Try it: Among the records that follow, how many lines include the string "computer"? Only the number is wanted.

+++ Data

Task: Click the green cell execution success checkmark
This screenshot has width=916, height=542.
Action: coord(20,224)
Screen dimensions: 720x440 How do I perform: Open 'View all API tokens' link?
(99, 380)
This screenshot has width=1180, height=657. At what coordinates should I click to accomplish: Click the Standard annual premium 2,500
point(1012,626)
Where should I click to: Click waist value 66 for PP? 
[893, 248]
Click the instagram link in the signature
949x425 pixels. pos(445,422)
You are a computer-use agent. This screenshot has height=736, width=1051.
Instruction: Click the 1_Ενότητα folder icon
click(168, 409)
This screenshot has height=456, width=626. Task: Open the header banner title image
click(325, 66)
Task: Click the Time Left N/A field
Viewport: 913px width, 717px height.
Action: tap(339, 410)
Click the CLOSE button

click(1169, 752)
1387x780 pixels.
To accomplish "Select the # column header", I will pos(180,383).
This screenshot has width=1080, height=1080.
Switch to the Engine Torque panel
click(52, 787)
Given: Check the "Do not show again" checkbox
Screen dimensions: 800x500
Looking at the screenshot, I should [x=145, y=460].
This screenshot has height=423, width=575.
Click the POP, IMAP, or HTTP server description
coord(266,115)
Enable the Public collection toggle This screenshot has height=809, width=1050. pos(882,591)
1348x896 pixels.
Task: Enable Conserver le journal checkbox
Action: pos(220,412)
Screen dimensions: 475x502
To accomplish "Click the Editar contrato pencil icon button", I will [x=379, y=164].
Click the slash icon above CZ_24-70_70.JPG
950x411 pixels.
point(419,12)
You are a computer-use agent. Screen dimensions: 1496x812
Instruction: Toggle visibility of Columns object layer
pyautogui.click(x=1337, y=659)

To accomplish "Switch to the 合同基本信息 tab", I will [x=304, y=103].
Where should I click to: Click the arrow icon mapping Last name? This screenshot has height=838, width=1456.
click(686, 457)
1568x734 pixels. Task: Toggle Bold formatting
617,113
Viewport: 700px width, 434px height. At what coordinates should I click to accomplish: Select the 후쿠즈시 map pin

++++++

Result below: 2